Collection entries
+ + +

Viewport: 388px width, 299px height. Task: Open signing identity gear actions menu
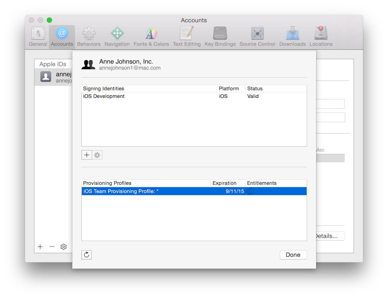tap(97, 155)
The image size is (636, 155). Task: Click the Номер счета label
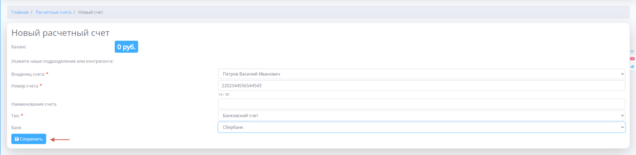click(x=25, y=86)
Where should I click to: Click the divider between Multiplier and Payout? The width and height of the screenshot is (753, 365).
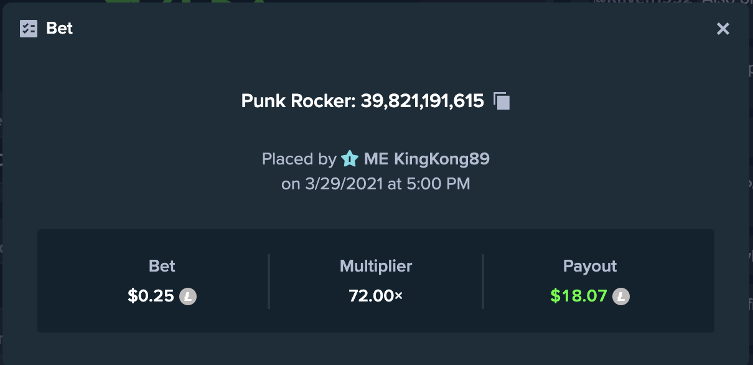483,281
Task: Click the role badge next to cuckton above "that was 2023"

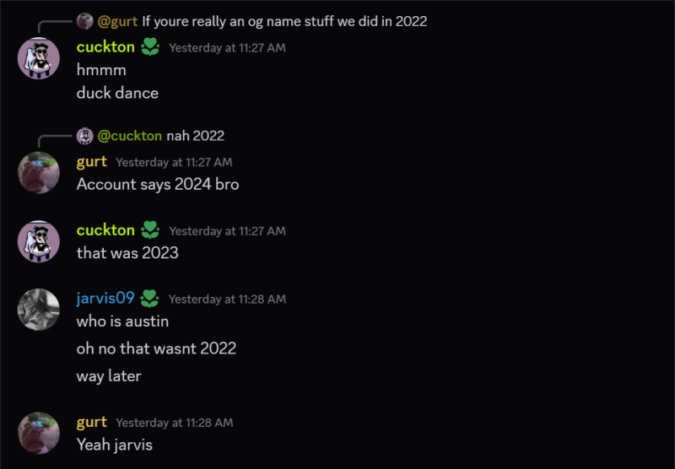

+ + +

▶ **EXERCISE**:
Could you print all of the entries exactly, skipping the images?

▶ **WRITTEN REPLY**:
Viewport: 388px width, 299px height. Task: Open signing identity gear actions menu
tap(97, 155)
The image size is (636, 155). Task: Click the Номер счета label
click(x=25, y=86)
Where should I click to: Click the divider between Multiplier and Payout? The width and height of the screenshot is (753, 365).
483,281
Task: Click the role badge next to cuckton above "that was 2023"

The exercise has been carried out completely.